In some embodiments of the present invention, in the step S103, the gene sequences are extracted and spliced according to the breakpoint positions of the upstream and downstream genes involved in the gene fusion, respectively;

preferably, the method comprises the following steps:

s1031, determining breakpoint positions of upstream and downstream genes;

s1032, judging whether the breakpoint occurs in the exon region or the intron region;

s1033, judging which transcripts in the gene are affected by the breakpoint;

s1034, enabling each affected upstream gene transcript to correspond to each downstream gene transcript one by one, and obtaining a complete gene fusion transcript sequence according to a conventional transcription rule.

In a second aspect, the present invention provides an apparatus for extracting a gene fusion immunotherapeutic neoantigen from deep sequencing data integrating DNA and RNA, comprising:

(1) A first unit for obtaining a genomic gene fusion sequence of a sample;

(2) A second unit for obtaining a transcriptome gene fusion sequence of the sample;

(3) A third unit for constructing a specific gene fusion proteome;

(4) And a fourth unit for obtaining a sample neoantigen.

The invention has the beneficial effects that:

compared with the prior art, the scheme of the invention has the following advantages:

1. from the source, the tumor specific new antigens discovered by the scheme of the invention are all derived from gene fusion, and the gene fusion event is widely existed in different types of tumors; the current method is mainly to obtain new antigen by recognizing somatic mutation.

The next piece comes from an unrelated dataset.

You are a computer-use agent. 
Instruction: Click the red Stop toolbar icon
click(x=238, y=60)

Therefore, the invention expands the screening range of the new antigen and fills the 'ammunition library' of the immune treatment method based on the new antigen.

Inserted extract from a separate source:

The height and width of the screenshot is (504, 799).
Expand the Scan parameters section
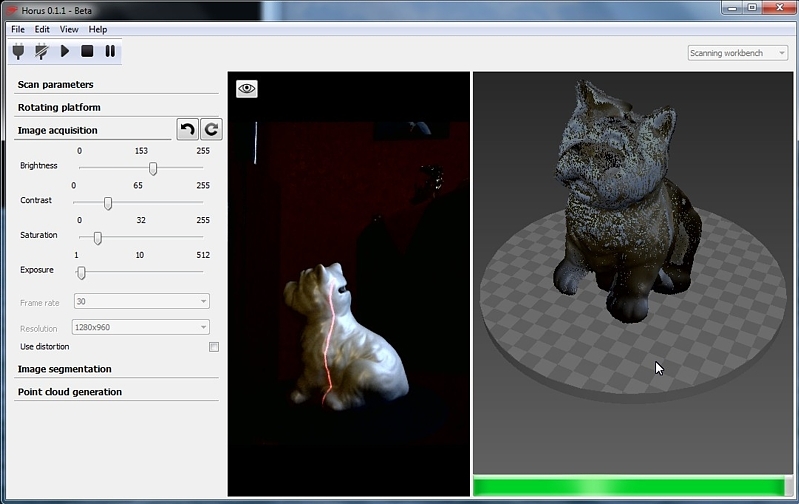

2. According to the invention, through analyzing and integrating the whole exome sequencing data and the transcriptome sequencing data of the tumor sample, the gene fusion event in tumor tissues is comprehensively detected, the false positive rate of the new antigen generated by fusion is reduced, the effectiveness of the new antigen vaccine is further improved, and the method has important significance in improving the clinical immunotherapy effect.

Drawings

FIG. 1 is a flow chart of a method for extracting a gene fusion immunotherapeutic neoantigen from deep sequencing data of integrated DNA and RNA according to one embodiment of the invention;

FIG. 2 is a schematic representation of the gene fusion sequence in a method for extracting a novel antigen for gene fusion immunotherapy by integrating DNA and RNA deep sequencing data according to an embodiment of the invention.

Detailed Description

Other advantages and effects of the present invention will become apparent to those skilled in the art from the following disclosure, which describes the embodiments of the present invention with reference to specific examples. The invention may be practiced or carried out in other embodiments that depart from the specific details, and the details of the present description may be modified or varied from the spirit and scope of the present invention.

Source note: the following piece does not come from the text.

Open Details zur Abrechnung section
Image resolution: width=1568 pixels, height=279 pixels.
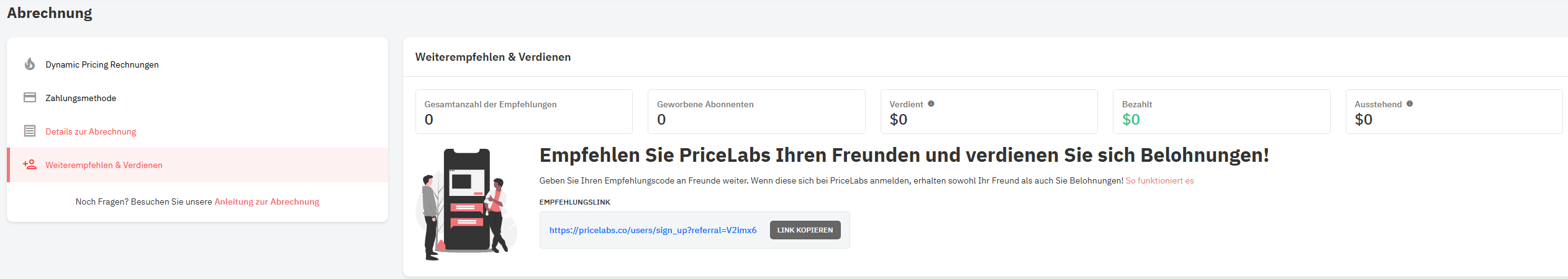click(x=91, y=131)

Before the embodiments of the invention are explained in further detail, it is to be understood that the invention is not limited in its scope to the particular embodiments described below; it is also to be understood that the terminology used in the examples of the invention is for the purpose of describing particular embodiments only, and is not intended to limit the scope of the invention.

In order that those skilled in the art will better understand the present invention, embodiments of the present invention will be described in detail with reference to the accompanying drawings. The terms "first," "second," "again," "then," "next," and the like as used in the specific embodiments herein are not intended to be limiting of the order.

As shown in FIG. 1, the left hand side is a computer-implemented flow chart for obtaining genomic fusion sequences of tumor tissue based on whole-exome sequencing in accordance with an embodiment of the present invention. As shown in fig. 1, the method includes the following steps performed by a processor:

s101, detecting genomic structural variation of a tumor sample.

First, genomic sequencing raw data is aligned to a human reference genome using genomic alignment software bwa; then, the bam file generated in the above step is used as an input, and genomic structural variation is detected by using variation detection software lumpy-sv.

S102, screening a gene fusion event.

Specifically, structural variation is typed by using SVTyper software, gene fusion events in the structural variation are screened, then a program package pygeno is used for annotating fusion genes, and gene fusion events with breakpoint positions in the interior of the genes rather than in intergenic regions are selected.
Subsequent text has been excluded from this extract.